### DIRECTIONS
Copy the data from the line with "The image size" up to and including the line with "coord(571,182)", requests and all. Multiply each coordinate in the answers by 0.75 and round it to a whole number, with halves rounded up.

### LISTED ENTRIES
·····

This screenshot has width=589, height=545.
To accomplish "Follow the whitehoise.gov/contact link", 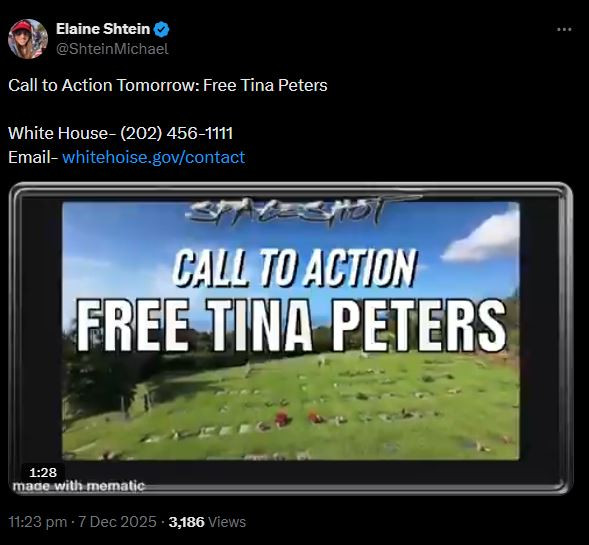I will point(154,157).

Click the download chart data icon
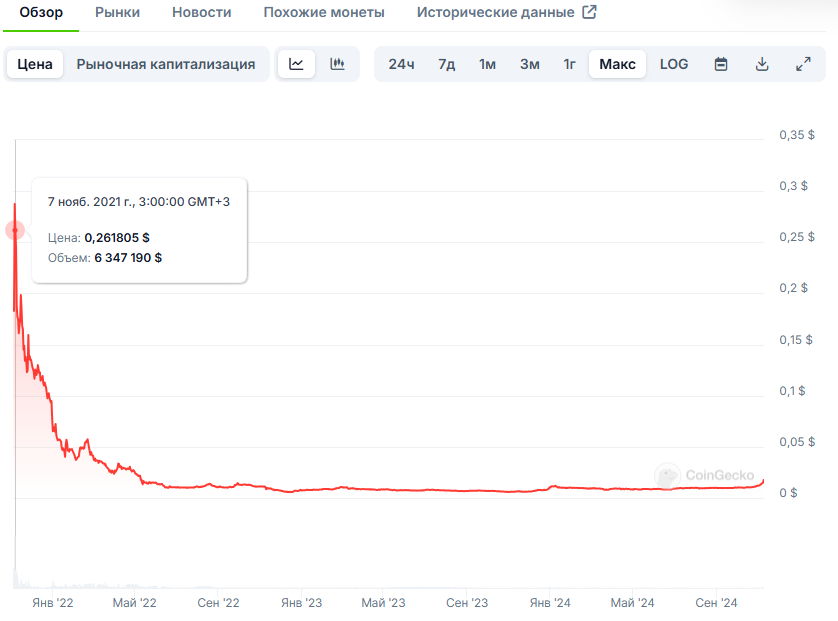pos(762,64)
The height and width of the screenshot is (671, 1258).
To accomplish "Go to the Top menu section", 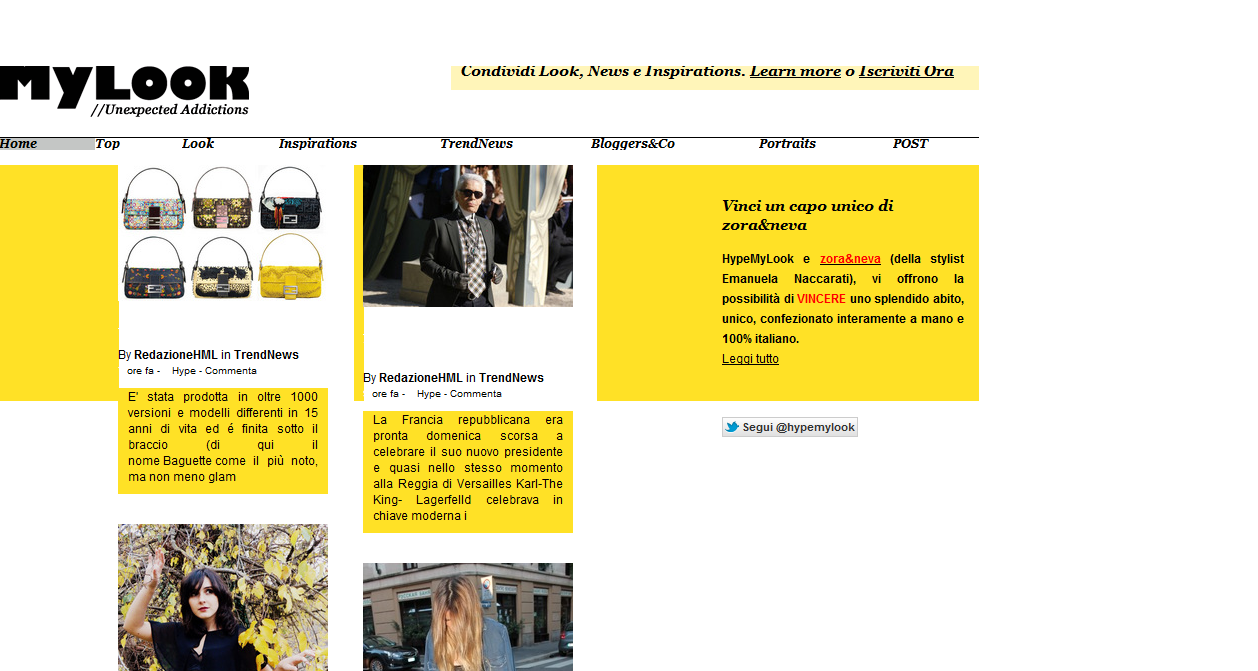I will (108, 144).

·····

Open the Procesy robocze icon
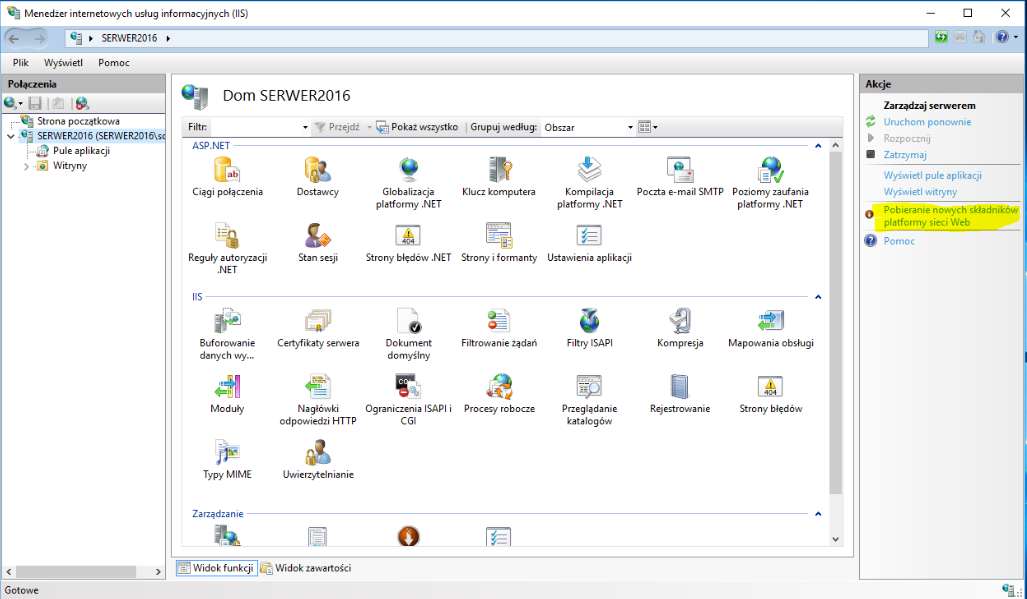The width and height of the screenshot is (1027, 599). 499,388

·····

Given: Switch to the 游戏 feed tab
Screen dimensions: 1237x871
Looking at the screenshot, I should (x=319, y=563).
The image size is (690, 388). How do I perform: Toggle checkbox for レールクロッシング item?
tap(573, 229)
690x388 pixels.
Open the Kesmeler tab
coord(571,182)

·····

### COMPLETE ANSWER
The image size is (690, 388). How do I perform: Toggle checkbox for レールクロッシング item?
tap(430, 172)
690x388 pixels.
Open the Kesmeler tab
coord(428,137)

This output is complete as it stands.